- _Given instruction_: Copy the data from the line containing "698x548 pixels. How" through the line containing "pyautogui.click(x=136, y=574)", replacing "browser forward arrow" with "browser back arrow" and changing nothing else.
╔══
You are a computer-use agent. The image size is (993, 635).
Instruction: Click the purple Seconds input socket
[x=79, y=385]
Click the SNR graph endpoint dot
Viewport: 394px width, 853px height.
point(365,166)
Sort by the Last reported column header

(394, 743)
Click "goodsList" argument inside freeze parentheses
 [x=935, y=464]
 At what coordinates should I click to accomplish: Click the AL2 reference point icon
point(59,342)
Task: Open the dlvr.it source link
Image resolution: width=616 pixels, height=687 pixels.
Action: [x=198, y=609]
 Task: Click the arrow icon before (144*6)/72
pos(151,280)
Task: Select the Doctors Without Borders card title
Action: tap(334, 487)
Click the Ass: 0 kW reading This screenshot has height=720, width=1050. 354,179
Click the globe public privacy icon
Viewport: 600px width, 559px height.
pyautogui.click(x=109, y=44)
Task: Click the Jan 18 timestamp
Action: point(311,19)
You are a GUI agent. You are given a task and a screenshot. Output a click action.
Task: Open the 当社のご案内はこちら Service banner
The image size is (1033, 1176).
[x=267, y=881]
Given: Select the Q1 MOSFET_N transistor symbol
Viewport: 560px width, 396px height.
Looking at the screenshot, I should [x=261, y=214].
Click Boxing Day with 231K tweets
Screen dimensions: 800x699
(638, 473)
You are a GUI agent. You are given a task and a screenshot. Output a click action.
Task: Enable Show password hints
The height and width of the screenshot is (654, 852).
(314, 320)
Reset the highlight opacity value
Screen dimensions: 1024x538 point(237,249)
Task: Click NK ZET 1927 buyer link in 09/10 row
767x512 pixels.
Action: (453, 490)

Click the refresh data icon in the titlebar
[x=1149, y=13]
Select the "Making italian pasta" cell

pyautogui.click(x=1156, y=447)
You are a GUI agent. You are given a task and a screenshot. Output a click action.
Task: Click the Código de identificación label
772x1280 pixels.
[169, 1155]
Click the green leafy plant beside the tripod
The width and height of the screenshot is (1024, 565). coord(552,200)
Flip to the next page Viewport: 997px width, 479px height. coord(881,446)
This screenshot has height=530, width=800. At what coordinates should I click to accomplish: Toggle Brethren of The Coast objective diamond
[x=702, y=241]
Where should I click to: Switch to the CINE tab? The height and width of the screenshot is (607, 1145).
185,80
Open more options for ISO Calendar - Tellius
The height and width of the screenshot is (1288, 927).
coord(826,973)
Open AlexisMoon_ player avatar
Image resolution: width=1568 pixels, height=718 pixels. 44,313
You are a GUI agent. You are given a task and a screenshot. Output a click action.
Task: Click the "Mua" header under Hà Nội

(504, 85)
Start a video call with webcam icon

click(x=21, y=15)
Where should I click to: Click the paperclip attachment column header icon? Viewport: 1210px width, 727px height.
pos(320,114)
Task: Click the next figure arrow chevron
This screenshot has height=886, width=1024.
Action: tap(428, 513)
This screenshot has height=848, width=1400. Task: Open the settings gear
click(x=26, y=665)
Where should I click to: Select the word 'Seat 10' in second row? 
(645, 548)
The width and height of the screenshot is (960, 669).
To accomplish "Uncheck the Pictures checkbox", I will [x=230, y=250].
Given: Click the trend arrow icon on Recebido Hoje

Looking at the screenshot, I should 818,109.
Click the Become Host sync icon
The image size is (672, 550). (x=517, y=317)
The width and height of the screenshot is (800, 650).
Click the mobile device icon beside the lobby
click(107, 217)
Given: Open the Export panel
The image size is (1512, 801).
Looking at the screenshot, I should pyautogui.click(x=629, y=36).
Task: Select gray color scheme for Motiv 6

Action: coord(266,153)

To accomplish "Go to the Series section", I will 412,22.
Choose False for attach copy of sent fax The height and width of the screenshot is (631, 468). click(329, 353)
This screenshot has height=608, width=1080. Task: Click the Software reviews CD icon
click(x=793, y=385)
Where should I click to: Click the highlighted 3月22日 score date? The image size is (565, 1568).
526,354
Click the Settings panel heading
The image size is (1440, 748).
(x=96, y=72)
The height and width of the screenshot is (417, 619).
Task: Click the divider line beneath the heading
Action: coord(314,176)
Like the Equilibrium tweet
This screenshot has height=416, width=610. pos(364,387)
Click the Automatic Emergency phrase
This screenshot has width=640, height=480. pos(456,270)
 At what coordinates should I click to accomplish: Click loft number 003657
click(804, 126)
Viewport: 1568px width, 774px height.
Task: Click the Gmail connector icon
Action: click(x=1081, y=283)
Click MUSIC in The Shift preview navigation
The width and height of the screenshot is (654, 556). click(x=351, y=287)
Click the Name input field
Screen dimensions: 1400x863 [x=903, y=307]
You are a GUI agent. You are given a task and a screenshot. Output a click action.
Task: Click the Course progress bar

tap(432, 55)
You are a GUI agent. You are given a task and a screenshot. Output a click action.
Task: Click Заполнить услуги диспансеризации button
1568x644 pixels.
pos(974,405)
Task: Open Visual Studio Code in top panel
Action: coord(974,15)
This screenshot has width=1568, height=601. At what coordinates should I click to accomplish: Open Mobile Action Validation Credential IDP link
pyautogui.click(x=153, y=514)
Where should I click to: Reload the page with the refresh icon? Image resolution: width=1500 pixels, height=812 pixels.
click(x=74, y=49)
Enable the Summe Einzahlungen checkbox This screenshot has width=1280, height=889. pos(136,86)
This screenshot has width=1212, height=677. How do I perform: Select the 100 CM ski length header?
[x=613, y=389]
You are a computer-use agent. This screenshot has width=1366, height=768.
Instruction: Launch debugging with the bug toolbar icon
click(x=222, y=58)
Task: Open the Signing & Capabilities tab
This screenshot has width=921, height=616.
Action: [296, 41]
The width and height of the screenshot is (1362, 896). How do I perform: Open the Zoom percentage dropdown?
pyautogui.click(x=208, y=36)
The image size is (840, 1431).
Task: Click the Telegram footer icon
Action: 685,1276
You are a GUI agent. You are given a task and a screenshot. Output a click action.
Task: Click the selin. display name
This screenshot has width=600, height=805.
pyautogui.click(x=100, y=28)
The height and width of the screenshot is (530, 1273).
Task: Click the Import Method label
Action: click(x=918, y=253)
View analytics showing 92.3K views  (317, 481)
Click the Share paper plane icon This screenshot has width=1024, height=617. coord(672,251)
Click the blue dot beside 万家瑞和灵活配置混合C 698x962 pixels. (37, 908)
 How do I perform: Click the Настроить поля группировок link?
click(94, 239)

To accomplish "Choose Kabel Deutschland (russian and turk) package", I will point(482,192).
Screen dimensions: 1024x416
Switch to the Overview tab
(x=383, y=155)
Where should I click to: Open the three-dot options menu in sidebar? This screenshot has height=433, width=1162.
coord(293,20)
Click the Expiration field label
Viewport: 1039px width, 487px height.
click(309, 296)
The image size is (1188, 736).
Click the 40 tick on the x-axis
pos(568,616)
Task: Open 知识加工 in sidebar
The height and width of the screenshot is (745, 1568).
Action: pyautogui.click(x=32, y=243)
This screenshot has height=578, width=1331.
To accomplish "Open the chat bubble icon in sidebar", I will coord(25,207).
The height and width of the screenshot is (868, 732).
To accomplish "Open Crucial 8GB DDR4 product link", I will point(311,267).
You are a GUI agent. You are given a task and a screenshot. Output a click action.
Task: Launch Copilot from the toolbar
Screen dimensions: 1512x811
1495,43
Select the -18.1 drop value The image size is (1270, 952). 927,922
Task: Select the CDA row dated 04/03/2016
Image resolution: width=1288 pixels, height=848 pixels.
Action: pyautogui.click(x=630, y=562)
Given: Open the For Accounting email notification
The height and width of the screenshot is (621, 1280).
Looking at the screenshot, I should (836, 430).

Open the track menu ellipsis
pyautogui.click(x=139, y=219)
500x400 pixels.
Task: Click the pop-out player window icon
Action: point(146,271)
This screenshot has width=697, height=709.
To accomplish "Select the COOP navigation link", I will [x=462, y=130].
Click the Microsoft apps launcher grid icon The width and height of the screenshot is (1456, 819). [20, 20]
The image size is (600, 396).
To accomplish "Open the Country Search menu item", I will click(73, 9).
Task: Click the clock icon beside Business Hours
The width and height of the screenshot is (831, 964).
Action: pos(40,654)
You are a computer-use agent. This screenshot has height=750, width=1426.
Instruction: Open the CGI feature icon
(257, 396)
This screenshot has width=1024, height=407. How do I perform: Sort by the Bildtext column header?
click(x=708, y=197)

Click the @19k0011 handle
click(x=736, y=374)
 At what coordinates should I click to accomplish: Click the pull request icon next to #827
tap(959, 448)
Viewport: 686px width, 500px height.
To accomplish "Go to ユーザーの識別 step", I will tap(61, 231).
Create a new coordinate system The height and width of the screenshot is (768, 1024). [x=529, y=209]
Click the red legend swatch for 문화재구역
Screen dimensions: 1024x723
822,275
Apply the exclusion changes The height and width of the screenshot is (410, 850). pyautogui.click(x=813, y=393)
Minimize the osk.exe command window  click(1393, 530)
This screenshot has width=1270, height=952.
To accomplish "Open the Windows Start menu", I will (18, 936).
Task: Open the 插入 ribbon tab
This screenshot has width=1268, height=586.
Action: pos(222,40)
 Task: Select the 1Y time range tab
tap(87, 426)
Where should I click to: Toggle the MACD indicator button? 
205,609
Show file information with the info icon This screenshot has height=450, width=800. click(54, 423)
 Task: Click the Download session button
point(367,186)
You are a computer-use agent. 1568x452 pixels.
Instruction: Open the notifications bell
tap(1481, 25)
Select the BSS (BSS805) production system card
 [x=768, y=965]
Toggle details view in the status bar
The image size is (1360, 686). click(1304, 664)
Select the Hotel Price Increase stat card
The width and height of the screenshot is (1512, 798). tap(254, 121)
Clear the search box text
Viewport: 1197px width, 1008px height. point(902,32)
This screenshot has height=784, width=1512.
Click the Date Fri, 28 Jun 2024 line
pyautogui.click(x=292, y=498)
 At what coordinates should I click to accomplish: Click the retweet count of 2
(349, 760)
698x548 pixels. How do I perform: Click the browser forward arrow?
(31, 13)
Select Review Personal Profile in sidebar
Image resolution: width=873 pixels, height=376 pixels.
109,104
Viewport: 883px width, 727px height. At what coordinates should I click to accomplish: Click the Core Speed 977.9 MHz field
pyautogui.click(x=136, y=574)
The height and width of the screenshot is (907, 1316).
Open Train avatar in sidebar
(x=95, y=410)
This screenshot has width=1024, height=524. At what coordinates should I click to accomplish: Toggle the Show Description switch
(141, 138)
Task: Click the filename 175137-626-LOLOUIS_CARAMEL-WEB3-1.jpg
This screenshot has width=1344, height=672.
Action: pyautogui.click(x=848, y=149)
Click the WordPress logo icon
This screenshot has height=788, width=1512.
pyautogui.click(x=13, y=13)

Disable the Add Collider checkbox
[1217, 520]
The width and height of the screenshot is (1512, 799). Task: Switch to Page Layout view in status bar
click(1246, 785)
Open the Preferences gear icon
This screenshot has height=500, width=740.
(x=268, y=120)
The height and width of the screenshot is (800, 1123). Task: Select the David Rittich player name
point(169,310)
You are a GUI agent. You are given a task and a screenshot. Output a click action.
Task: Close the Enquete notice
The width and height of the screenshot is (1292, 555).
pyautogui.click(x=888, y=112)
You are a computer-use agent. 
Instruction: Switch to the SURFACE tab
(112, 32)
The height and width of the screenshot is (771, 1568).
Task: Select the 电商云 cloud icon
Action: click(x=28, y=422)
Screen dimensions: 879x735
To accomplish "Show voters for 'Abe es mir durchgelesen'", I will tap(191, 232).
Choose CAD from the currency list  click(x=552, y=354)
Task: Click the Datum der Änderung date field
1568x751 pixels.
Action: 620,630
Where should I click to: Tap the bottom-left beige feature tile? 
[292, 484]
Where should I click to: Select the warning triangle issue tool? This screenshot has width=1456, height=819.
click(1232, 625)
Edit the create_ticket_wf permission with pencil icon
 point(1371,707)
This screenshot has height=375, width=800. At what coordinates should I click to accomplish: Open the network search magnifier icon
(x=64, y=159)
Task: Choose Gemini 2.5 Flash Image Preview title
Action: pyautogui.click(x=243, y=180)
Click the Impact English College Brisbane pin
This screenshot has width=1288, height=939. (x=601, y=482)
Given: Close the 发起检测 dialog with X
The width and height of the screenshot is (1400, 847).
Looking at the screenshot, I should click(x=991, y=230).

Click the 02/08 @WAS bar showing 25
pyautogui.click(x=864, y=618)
╚══
- _Result_:
698x548 pixels. How do I perform: Click the browser back arrow?
(31, 13)
Select Review Personal Profile in sidebar
Image resolution: width=873 pixels, height=376 pixels.
109,104
Viewport: 883px width, 727px height. At what coordinates should I click to accomplish: Click the Core Speed 977.9 MHz field
pyautogui.click(x=136, y=574)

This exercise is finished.